The grandmother mutters something under her breath, her teeth grinding the air as she chews out words. The mother smiles pleasantly, but her hands give her away, because they are trembling, as if she has been subjected to some grievous shock. The boy sits next to her, too close to her, his hand not accidentally brushing hers as he serves her the chicken.    


They ask questions — the grandmother rudely, the mother haltingly.


Where are you from? What do your parents do? Where are you going? What for?


She lies sometimes, sometimes she tells half-truths. She tells them her parents are dead, though they are not, they are merely angry. She eats little, sipping the gravy with a spoon.


Why are you eating like that? Is that how a person should eat? Don't you like our food?


The boy tries to shut his grandmother up but she cannot be controlled. She mocks the girl, condemns her lack of manners.


The girl listens quietly, still sipping the gravy. She does not hear the words flying at her, only grasps their intent. She is thinking about her baby, the one she loved for exactly one month before she lost her forever. Now, all the love for her baby is coiled in the pit of her stomach and it has fangs and venom, and it is leaking into her blood, her bones. The mother is flapping weakly at the grandmother's words, but she fails to curb her.


You are one loose girl, just walking into our house like this, and not sitting properly, dressing properly. Have you no shame? Why did you corrupt my boy — are you after our money?


It's perhaps her silence that provokes the invective, because she can't think of any other reason. But she is consumed by her silence. This is because she is listening to her baby cry, and all the time, the poison is oozing inside her.    


She had had her pregnancy terminated a week back. The child's father — her lover (and how dramatic, how fantastic that word sounds) — was with her during the procedure. He claimed he wanted to be with her, but she knew that he just wanted to make sure she went through with it. She had not seen him since. He was a boy too, frightened, callow, like the boy sitting next to her now. Now all that is left was the baby's ghost, kicking her from inside.
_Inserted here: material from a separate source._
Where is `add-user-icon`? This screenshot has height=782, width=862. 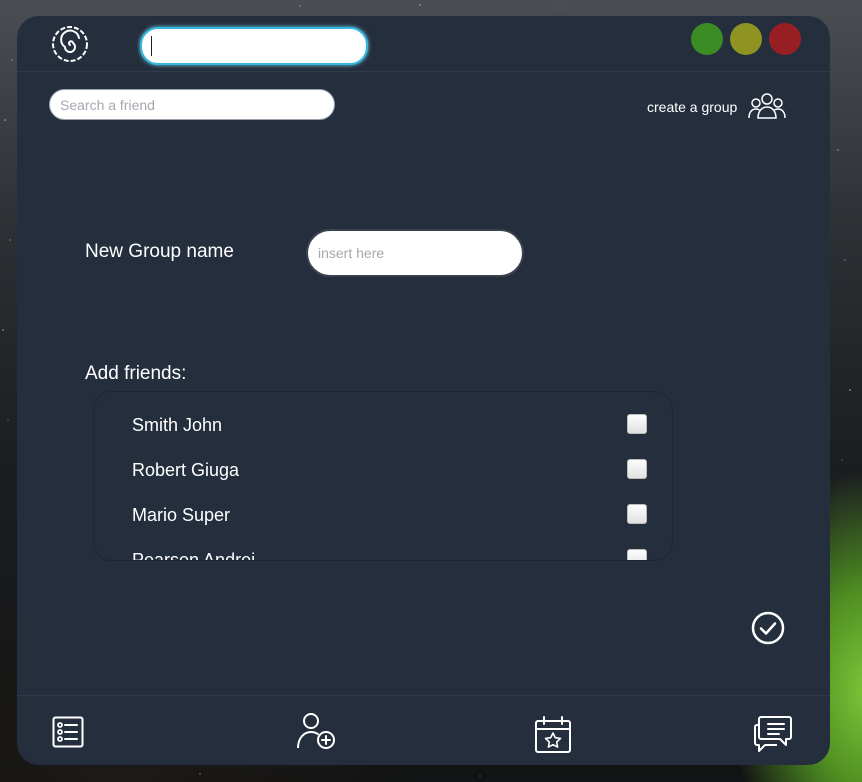 add-user-icon is located at coordinates (317, 731).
The words don't stop. There's a storm brewing around her but she does not respond. She looks at the corners of the rooms, the walls and the floor, and sees that they are all slightly misaligned. This is a badly built house, and it houses badly broken lives, she thinks. The boy had told her, with his eyes brimming, how his father had died when he was a child. She did not tell him then that a father's death is nothing compared to a child's death. And a child's death is nothing compared to a child's murder.


She lifts the plate that's in front of her and hurls it at the wall. The piece of chicken smashes against a picture on the wall — of the dead father. The plate breaks into many pieces. Somewhere outside, a dog barks. She gets up and goes back to her room, leaving behind a trail of spent anger, a smattering of unknowable misunderstanding.


When she is in her room, she opens her bag, fishes out a small case and pulls out the solitary cigarette inside it. She switches the lights off. She had bought this cigarette the morning of the day she'd found out she was pregnant. Since then, she had kept it sealed and protected, like she had kept her baby sealed and protected inside her. Now she can smoke it, and she does. She takes deep, wretched drags, the smoke escaping into the darkness around her. She pushes her finger at the curling smoke and writes her baby's name in it.


Tomorrow morning, she will go the lake nearby. It was the boy mentioning the lake near his house that had brought her here, that had been the vital hook. She had always loved water. She will go there and wade into it till the water reaches her neck. She'd wear a skirt so that the water can clean her. If she cried then, her tears will mix with the lake's water and her sad regret will dissolve in its depths.